--- What you need to do ---
After finding the line that contains "1024x640 pixels. Task: Click", give again that line and each one following it, exactly, until the records end.

##############################

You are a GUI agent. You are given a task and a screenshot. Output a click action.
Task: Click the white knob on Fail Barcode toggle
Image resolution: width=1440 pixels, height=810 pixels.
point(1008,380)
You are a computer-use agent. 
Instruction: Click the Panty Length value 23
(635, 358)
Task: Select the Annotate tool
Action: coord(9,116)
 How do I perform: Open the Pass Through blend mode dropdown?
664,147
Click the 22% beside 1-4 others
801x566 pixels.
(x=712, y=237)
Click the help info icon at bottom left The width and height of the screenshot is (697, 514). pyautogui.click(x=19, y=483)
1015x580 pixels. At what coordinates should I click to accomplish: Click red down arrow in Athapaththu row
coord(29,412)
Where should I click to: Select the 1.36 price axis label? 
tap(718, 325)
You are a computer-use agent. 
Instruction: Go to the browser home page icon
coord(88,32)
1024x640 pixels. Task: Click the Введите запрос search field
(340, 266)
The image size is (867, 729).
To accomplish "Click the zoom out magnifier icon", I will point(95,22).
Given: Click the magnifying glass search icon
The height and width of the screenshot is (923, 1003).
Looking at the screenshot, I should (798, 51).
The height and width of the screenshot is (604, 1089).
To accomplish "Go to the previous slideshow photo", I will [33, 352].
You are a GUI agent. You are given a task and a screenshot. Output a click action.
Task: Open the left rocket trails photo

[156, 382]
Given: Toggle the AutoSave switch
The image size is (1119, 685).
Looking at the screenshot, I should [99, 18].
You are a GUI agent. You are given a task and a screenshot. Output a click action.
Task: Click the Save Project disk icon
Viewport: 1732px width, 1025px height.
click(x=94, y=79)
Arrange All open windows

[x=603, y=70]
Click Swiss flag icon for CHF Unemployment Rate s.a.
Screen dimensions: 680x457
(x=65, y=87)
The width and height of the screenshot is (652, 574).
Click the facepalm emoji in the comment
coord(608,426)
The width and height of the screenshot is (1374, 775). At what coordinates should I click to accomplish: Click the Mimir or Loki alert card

##############################

--- Result ---
1024x640 pixels. Task: Click the Введите запрос search field
(340, 266)
The image size is (867, 729).
To accomplish "Click the zoom out magnifier icon", I will point(95,22).
Given: Click the magnifying glass search icon
The height and width of the screenshot is (923, 1003).
Looking at the screenshot, I should (798, 51).
The height and width of the screenshot is (604, 1089).
To accomplish "Go to the previous slideshow photo", I will [33, 352].
You are a GUI agent. You are given a task and a screenshot. Output a click action.
Task: Open the left rocket trails photo

[156, 382]
Given: Toggle the AutoSave switch
The image size is (1119, 685).
Looking at the screenshot, I should [99, 18].
You are a GUI agent. You are given a task and a screenshot. Output a click action.
Task: Click the Save Project disk icon
Viewport: 1732px width, 1025px height.
click(x=94, y=79)
Arrange All open windows

[x=603, y=70]
Click Swiss flag icon for CHF Unemployment Rate s.a.
Screen dimensions: 680x457
(x=65, y=87)
The width and height of the screenshot is (652, 574).
Click the facepalm emoji in the comment
coord(608,426)
The width and height of the screenshot is (1374, 775). At what coordinates should I click to accomplish: Click the Mimir or Loki alert card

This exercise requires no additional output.